Shortly after that - and this is where the story really begins - you get to page 73, where three programmes within two inches of each other caught my eye, because they all seemed to be based on the same idea - an idea which is in danger of taking over the world. I wonder if it's too late to do anything about it?
Programme 1: Time Team. Tony Robinson and team travel to Sussex to discover why there's a well-preserved Roman bath house sitting in the middle of a golf course... They have just three days to solve the mystery.
Programme 2: Escape to River Cottage. Chef Hugh Fearnley-Whittingstall attempts to live off the fat of the land in Dorset at a tiny gamekeeper's cottage. Arriving with two piglets, and seeds for the vegetable garden, Hugh now has to acquire skills in fishing, deer hunting and shooting game.
Programme 3: Julie Walters Is An Alien in... New York. Julie Walters crosses the Atlantic to New York, where she tries her hand at a variety of jobs including Central Park ranger, waitress and NBC reporter.
I think you see the link that binds. Yes, the idea is that if you get someone who is good at one thing to try something else, it will make good television. In other words, if you get someone to do something they can't do, it's somehow, in the face of all logic, instructive and/or entertaining.
So, in the same way, we get footballers being given chat shows, and we get models "writing" novels, and we get prime ministers knowing all about genetic science (and reincarnation), and we get comedians going on Question Time and going on great railways journeys, and we get Janet Street-Porter striding over a countryside she hardly even pretends to take an interest in, and after a while you begin to wonder what's wrong with people who do know how things are done.
It's the cult of the amateur taken to ridiculous lengths.

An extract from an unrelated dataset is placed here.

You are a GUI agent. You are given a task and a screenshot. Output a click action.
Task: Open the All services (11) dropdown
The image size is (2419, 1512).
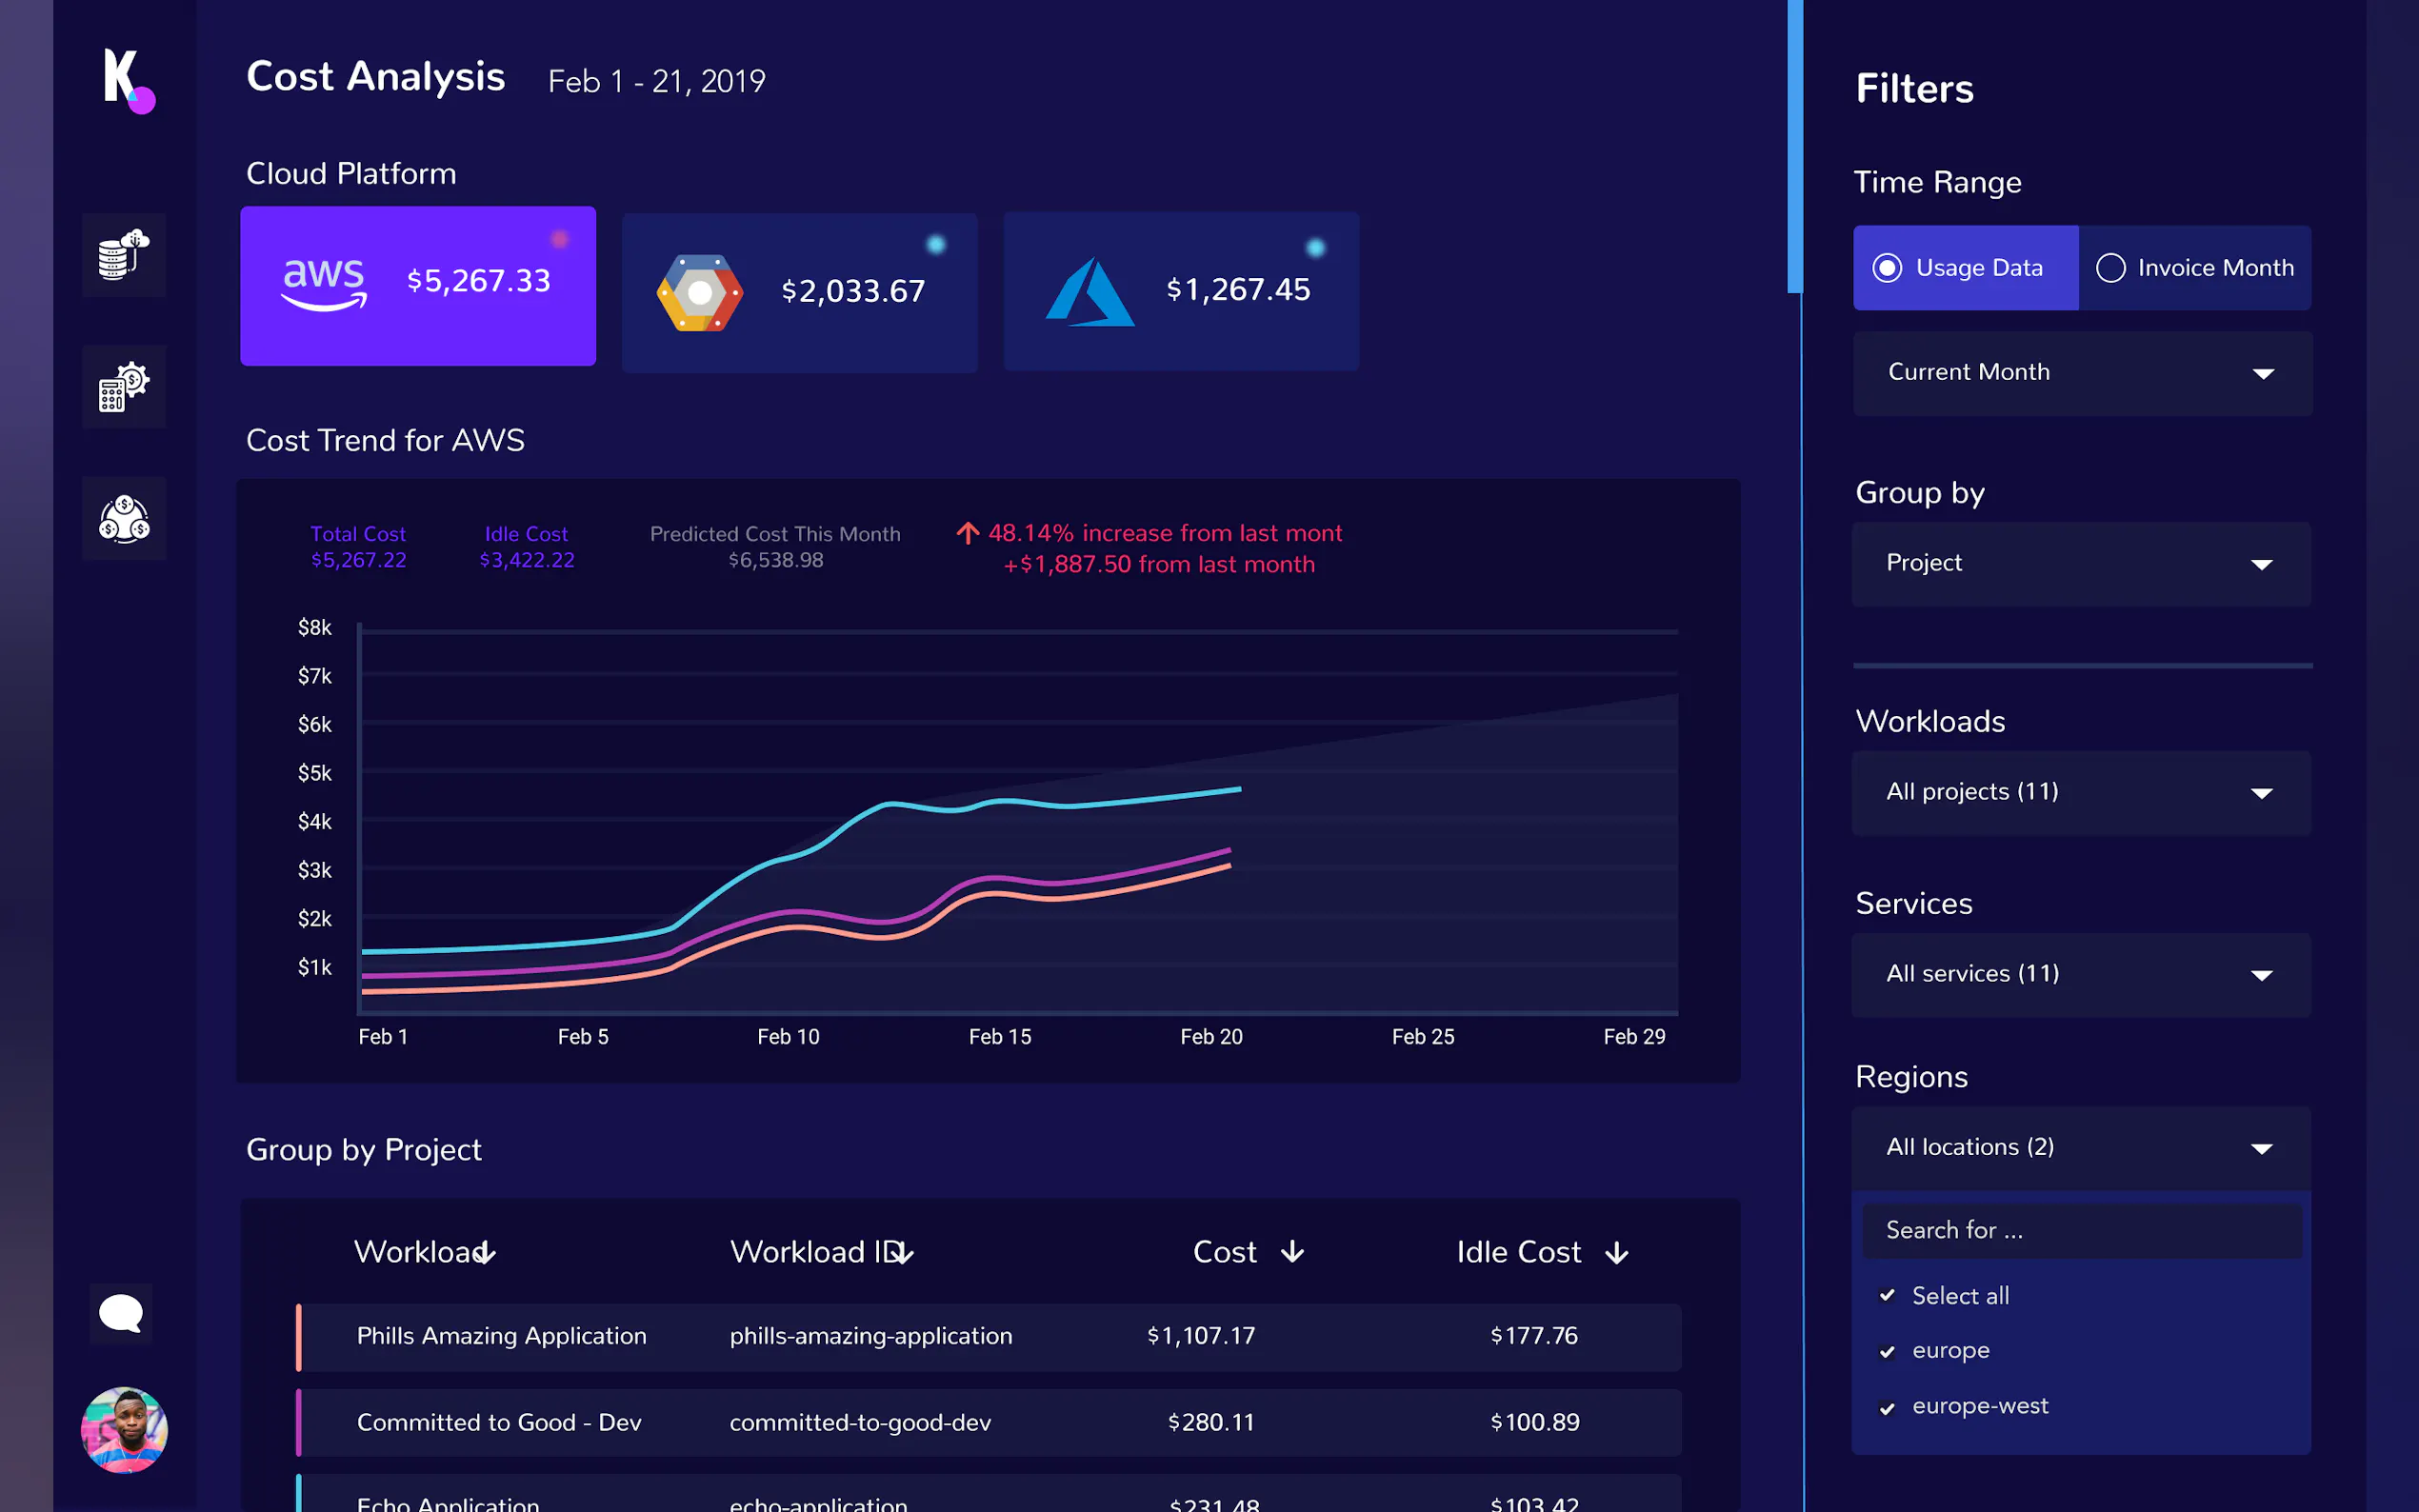pyautogui.click(x=2080, y=975)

People who can't use a camera are asked to make programmes. People who can't cook are brought on to cook. People who can cook are asked to do cooking they have no previous experience of, so we get pointless exercises like Rick Stein standing in a Thai market telling us all about vegetables he's never seen before, or Keith Floyd telling us how to cook Vietnamese or Texan style, where a Vietnamese or Texan cook might just be more interesting...
(Nor is it just on TV that the novice is glorified. Boris Johnson took up two pages of The Daily Telegraph the other day to describe his first pathetic attempts to shoot birds, as a house guest at Dalmeny Castle, though this did turned out to be a thinly disguised plug for shooting at Dalmeny Castle, with the castle's phone number given at the end and everything.)

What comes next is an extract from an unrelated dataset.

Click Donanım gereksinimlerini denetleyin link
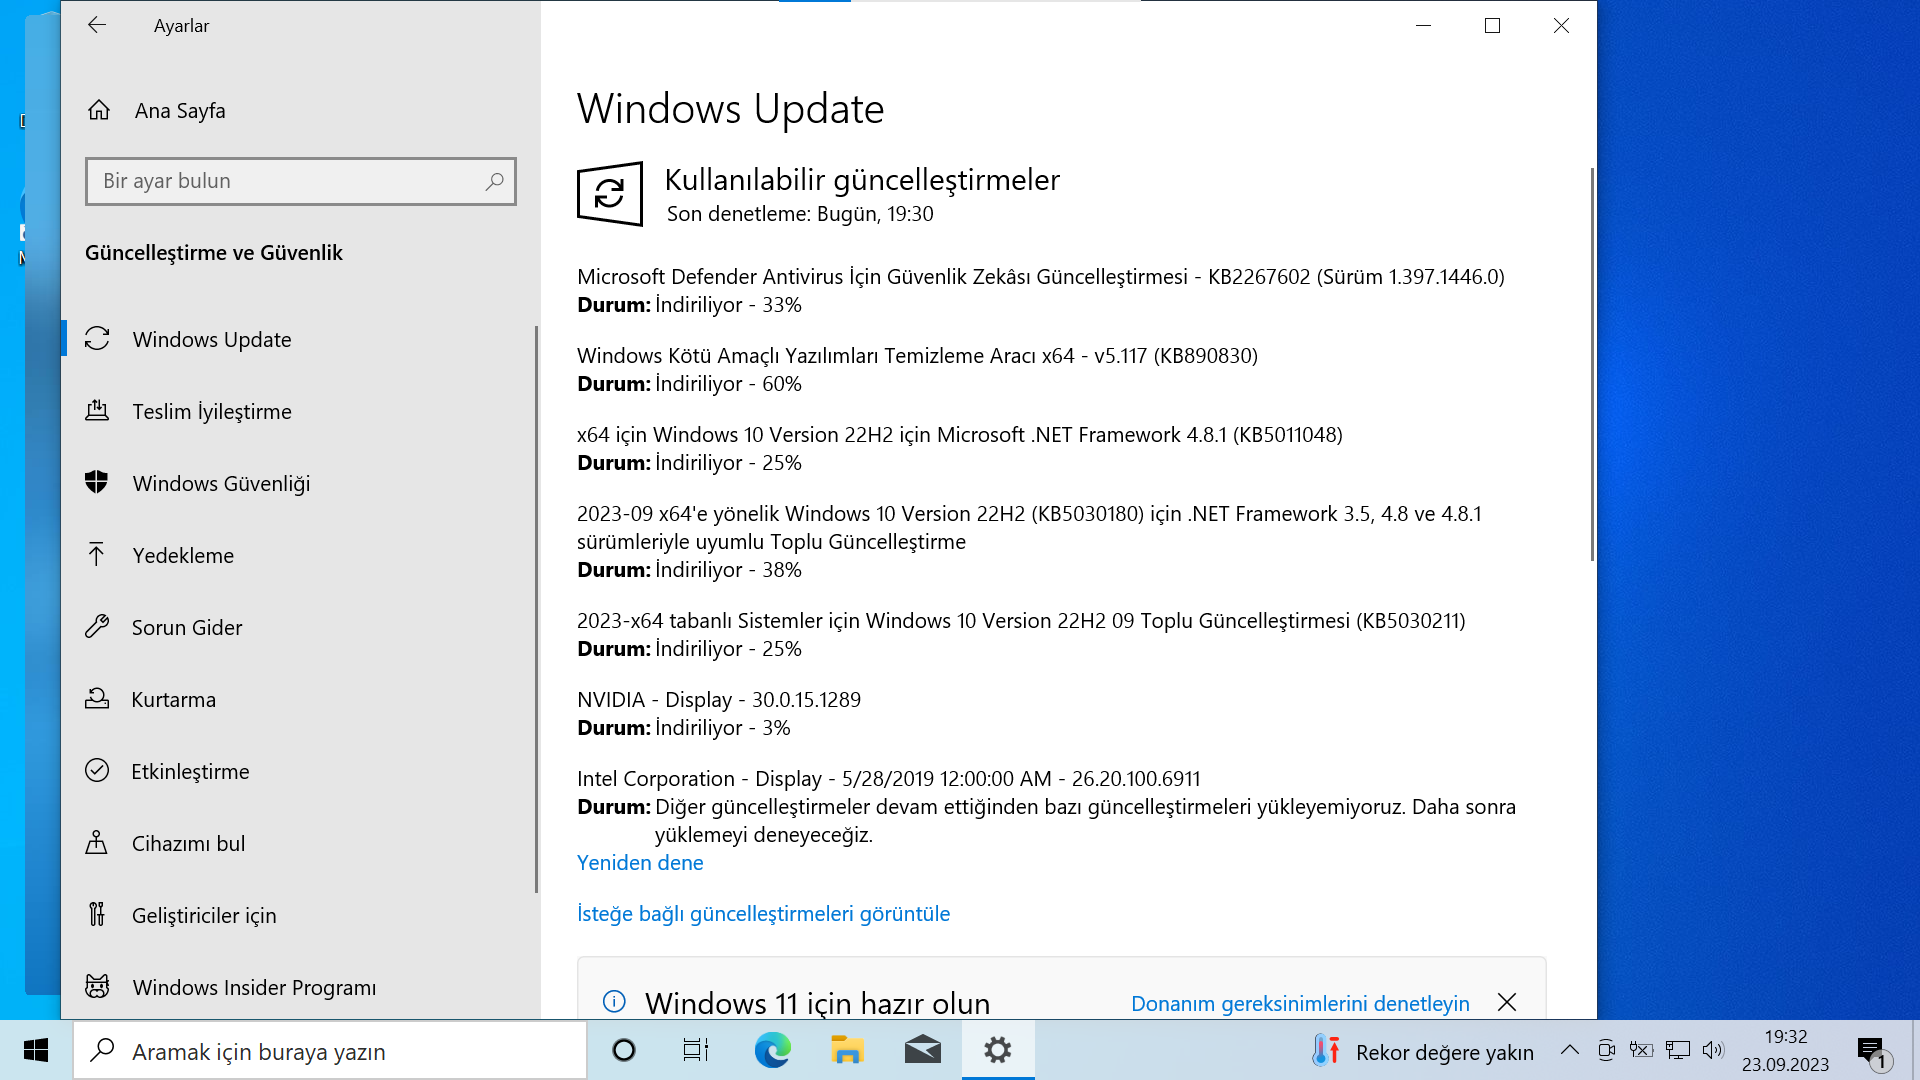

It's elitism being stood on its head, which is a lot worse than elitism the right way up. The worrying thing about the Time Team programme with Tony Robinson is that although he has real archaeologists on the programme, they are only given three days to do a dig - in other words, when you've got someone who is really good at something, handicap him to bring him down to other people's levels.
Well, if being really good at something is elitist, then bully for elitism, I say. I once tried to interest people in an idea I had for a TV series in which famous people would talk about or demonstrate something they could do well and loved doing, apart from the thing they were famous for. I seem to remember it included Woody Allen playing jazz clarinet, and I have a funny feeling it included Warren Mitchell playing clarinet as well, though there must have been some non-clarinettists involved.

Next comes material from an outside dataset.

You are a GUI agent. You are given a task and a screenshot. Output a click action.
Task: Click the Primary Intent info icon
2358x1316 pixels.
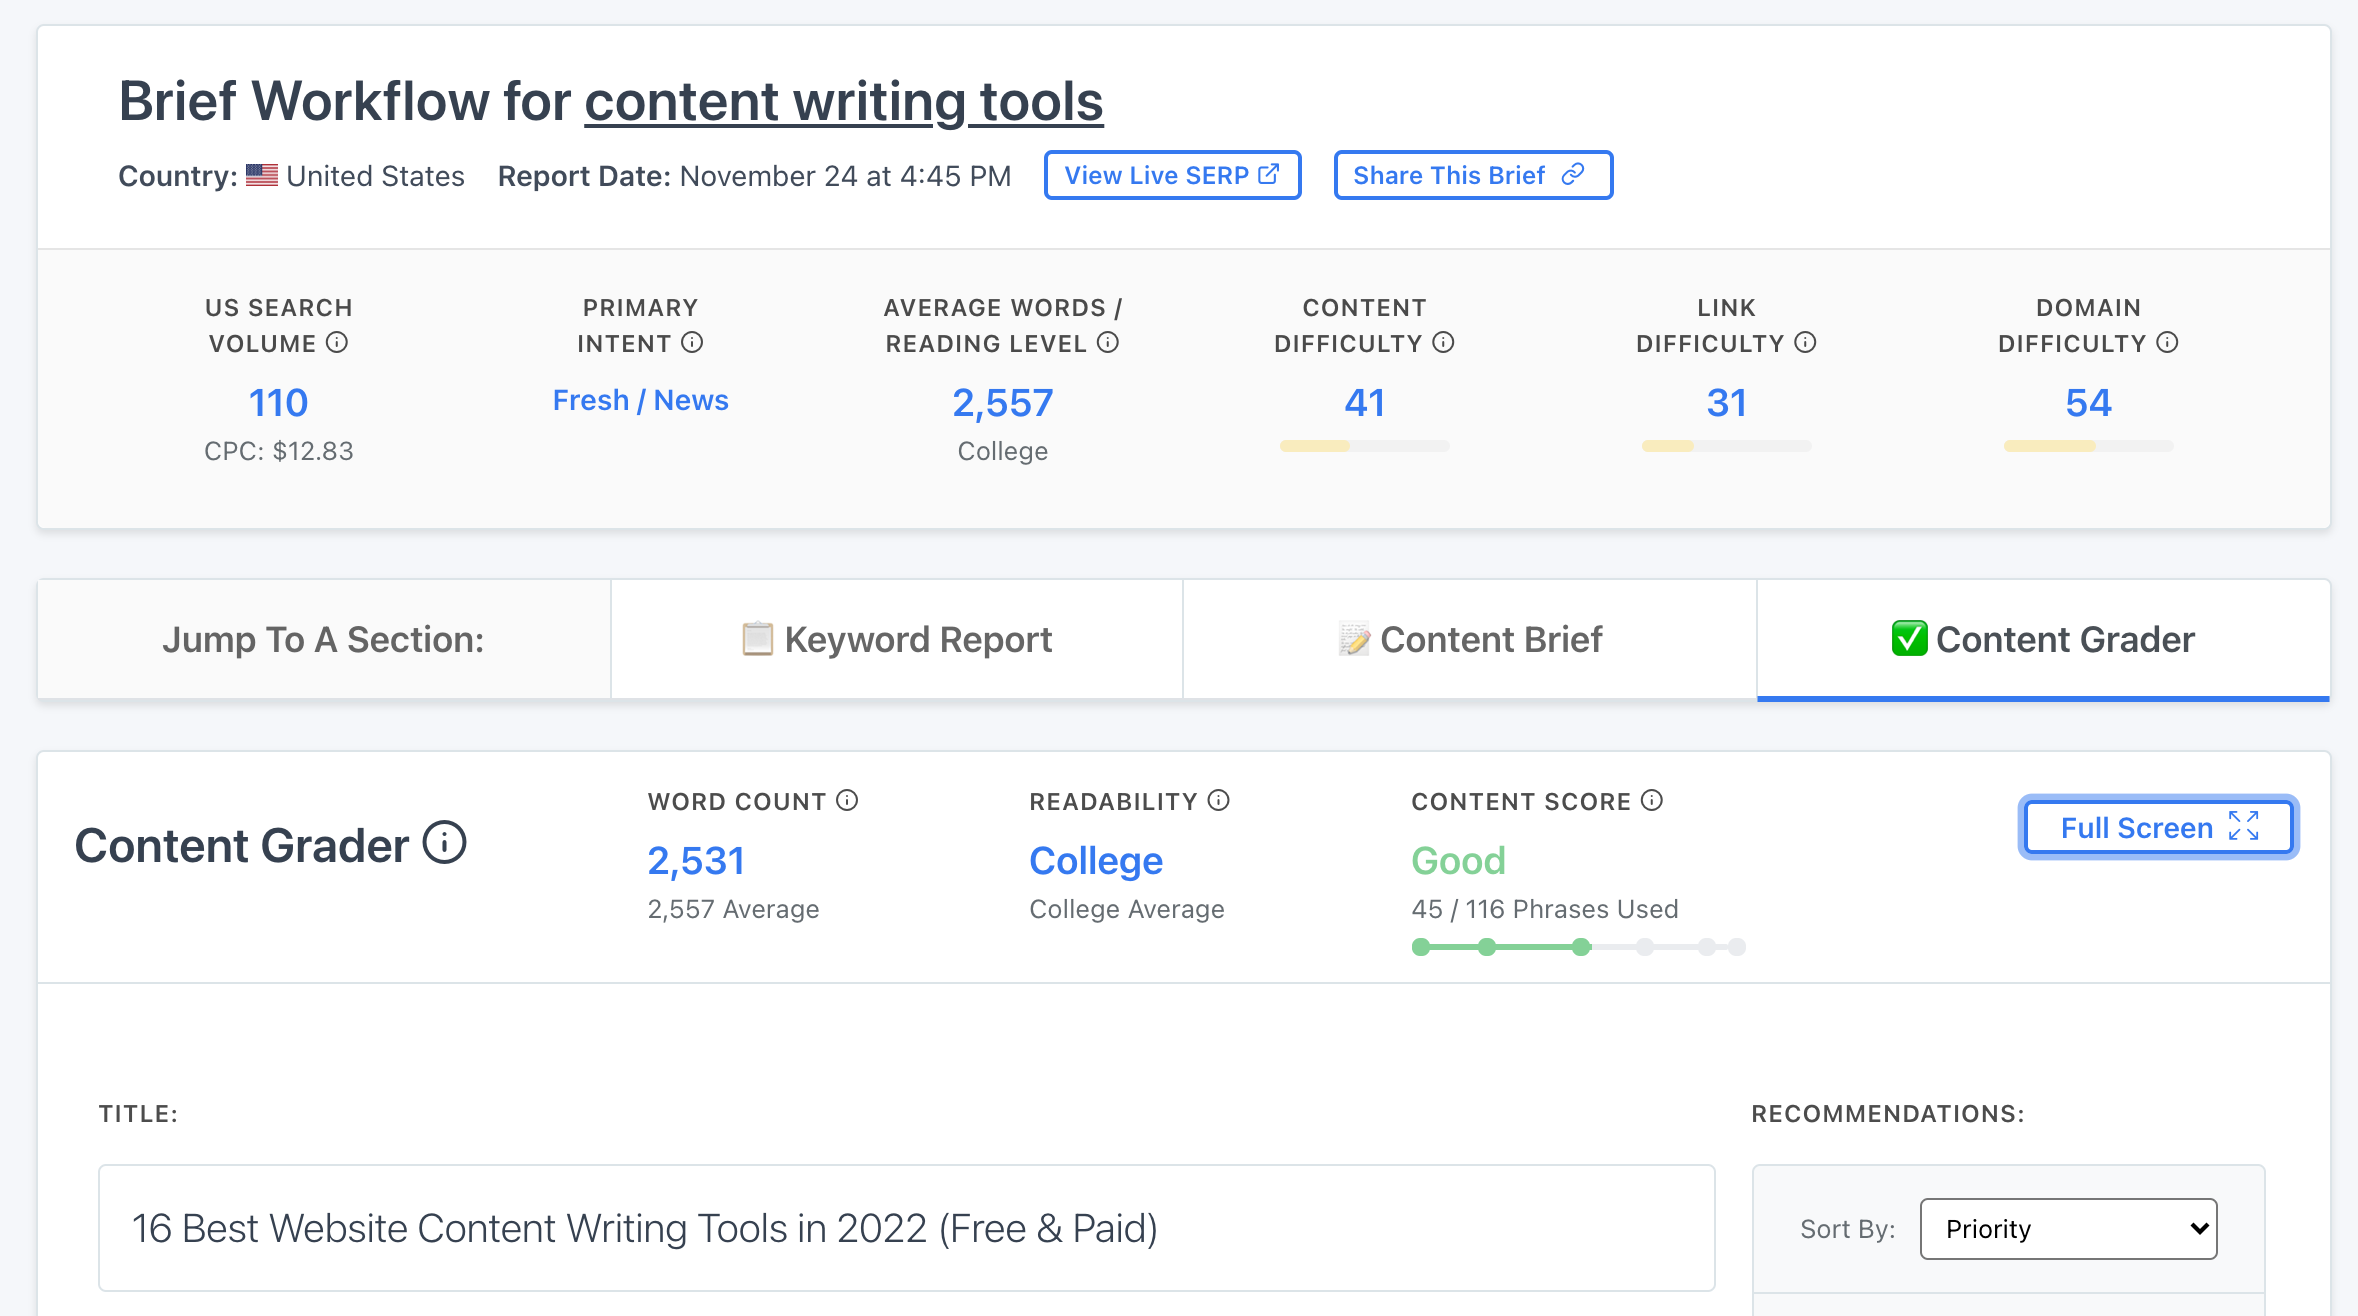tap(692, 343)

But the idea was always sneezed at. And I can see why now. The modern trend is towards people doing things falteringly, fallibly and for the first time. The idea of someone doing two things really well is totally out of fashion. Maybe the idea I should have tried to sell is of looking at people who are famous for doing something even though they are very bad at it, and not much good at anything else. I'm thinking of...
A libel lawyer writes: That will do for today, thank you, very much.